Solve for X: Greek Anthology, XIV.1

Polycrates:

Blessed Pythagoras, protégé of the Heliconian Muses,

Tell me: how many students

Are striving for excellence

Within your household?

Pythagoras:

Polycrates, I’ll tell you:

half of them are studying literature;

a fourth of them are studying immortal nature;

a seventh part of them are silent in meditation.

Three of them are women; Theano is the best of them.

That is the number of interpreters of the Muses that I teach.



POLYCRATES:

Fortunate Pythagora, Musarum Heliconius surculus,

dic mihi interroganti, quot sapientiae in certamen

tuae domi sint, inter-se-contendentes optime.

PYTHAGORAS:

Ego igitur dixerim, Polycrates: dimidia-pars quidem

circa pulchras dant-operam doctrinas; quarta pars rursos

immortali naturae laborem-adhibent: sed septimae-parti

silentium penitus curae-est, et aeterni intus sermones.

Tres vero mulieres sunt, Theano autem supereminet

Tot Pieridum interpretes ego duco.


Πολυκράτης

 Όλβιε Πυθαγόρη Μουσέων Ελικώνιον έρνος

είπέ μοι ειρομένω οπόσοι σοφίης κατ αγώνα

σοισι δόμοισιν έασιν άεθλεύοντες άριστα

Πυθαγόρας 

Τοιγάρ έγών είπoιμι Πολύκρατες ημίσεες μεν

αμφί καλά σπεύδουσι μαθήματα τετρατοι αύτε

 αθανάτου φύσεως πεπονήαται εβδομάτοις δε

 σιγή πάσα μέμηλε και άφθιτοι ένδοθι μύθοι

 τρείς δε γυναίκες έασι Θεανώ δ εξοχος άλλων

 Τόσσους Πιερίδων υποφήτορας αυτός αγινώ.

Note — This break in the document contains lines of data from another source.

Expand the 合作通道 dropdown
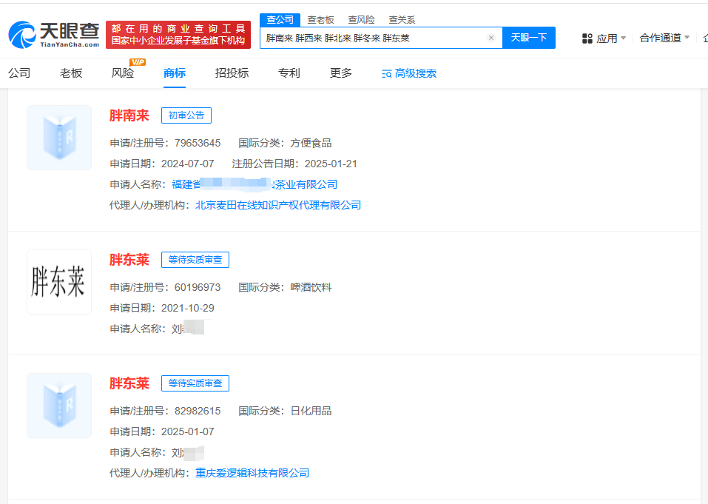This screenshot has width=708, height=504. pyautogui.click(x=664, y=38)
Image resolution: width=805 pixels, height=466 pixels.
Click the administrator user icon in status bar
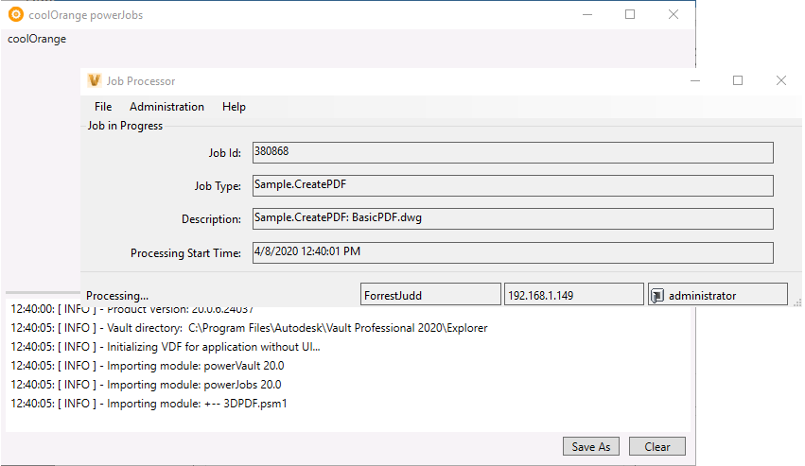point(656,296)
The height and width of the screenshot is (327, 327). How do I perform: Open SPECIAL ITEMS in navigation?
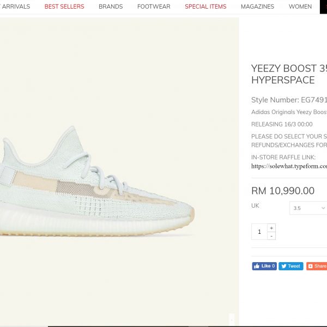tap(205, 7)
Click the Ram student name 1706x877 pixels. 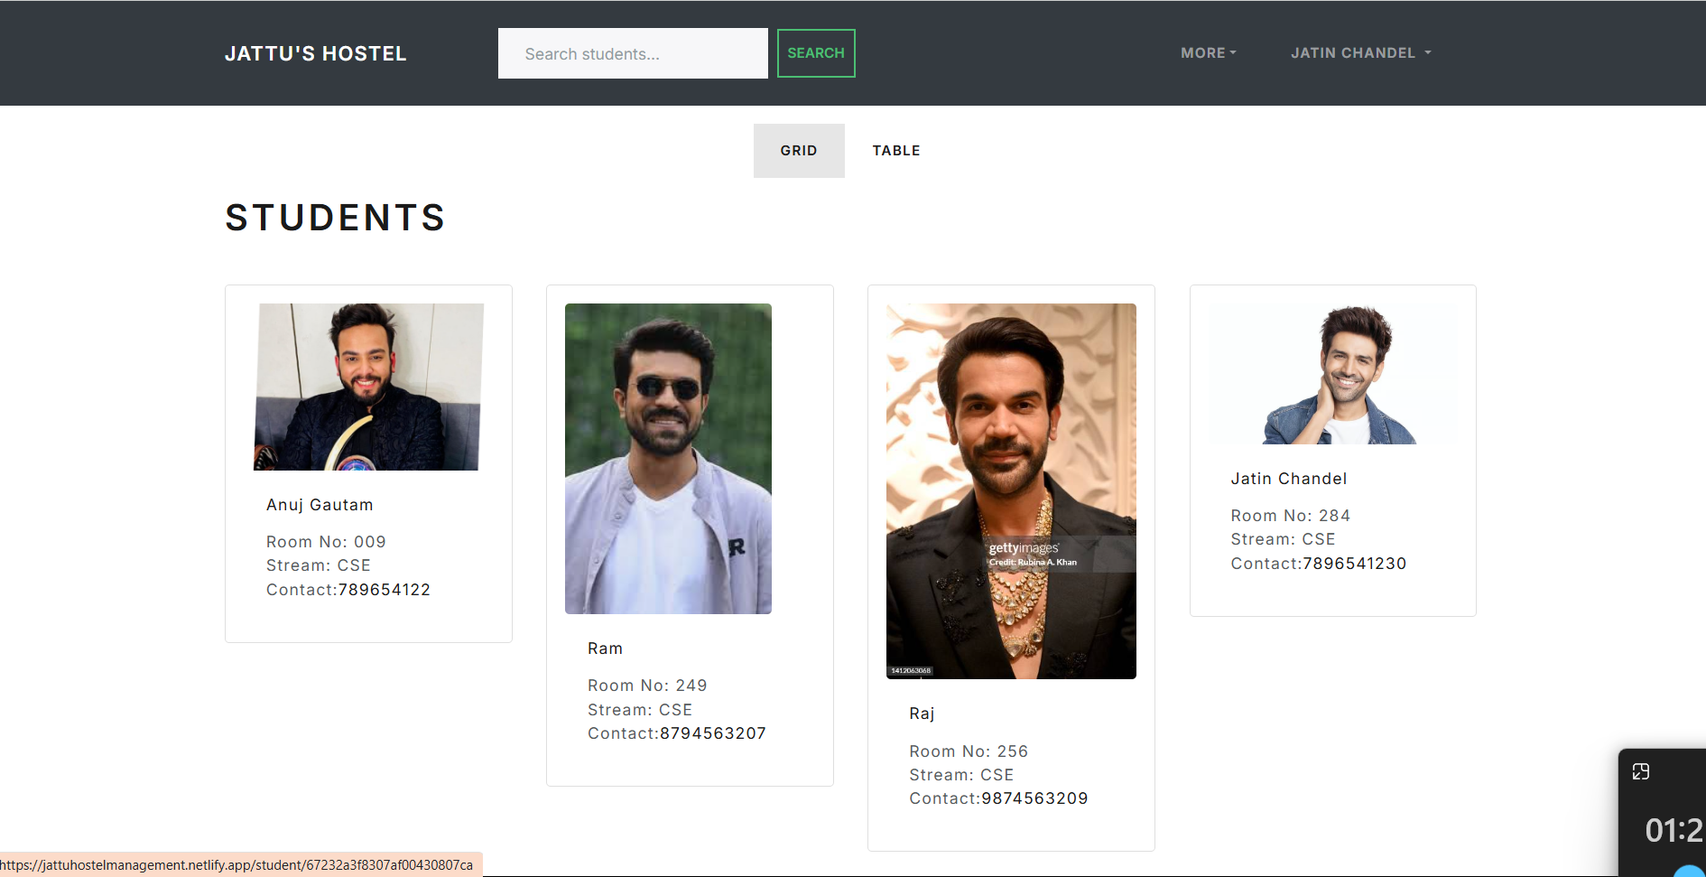click(605, 648)
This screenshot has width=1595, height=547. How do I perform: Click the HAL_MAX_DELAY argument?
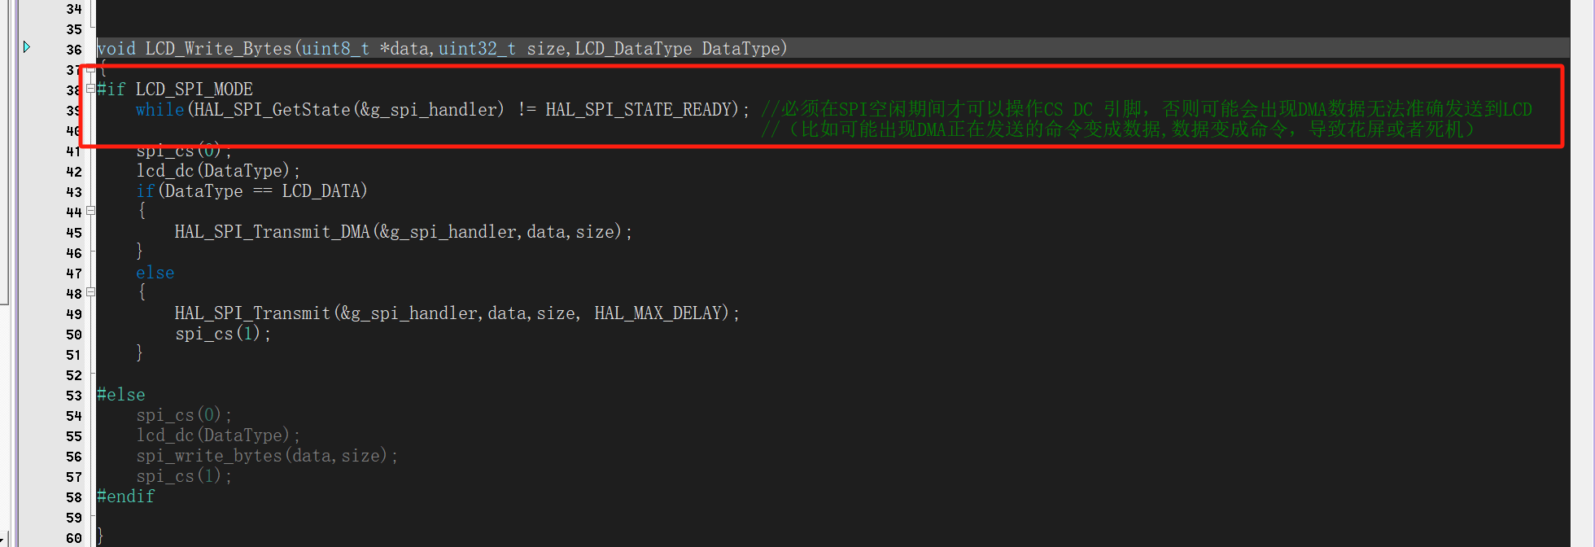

--Socrates, Greek Anthology XIV.1, Translated into Latin by Fred. Duebner

 The Greek Anthology is a modern collection of Greek lyric poetry compiled from various sources over the course of Greco-Roman literature. The current collection was created from two major sources, one from the 10th century CE and one from the 14th century CE. The anthology contains authors spanning the entirety of Greek literature, from archaic poets to Byzantine Christian poets.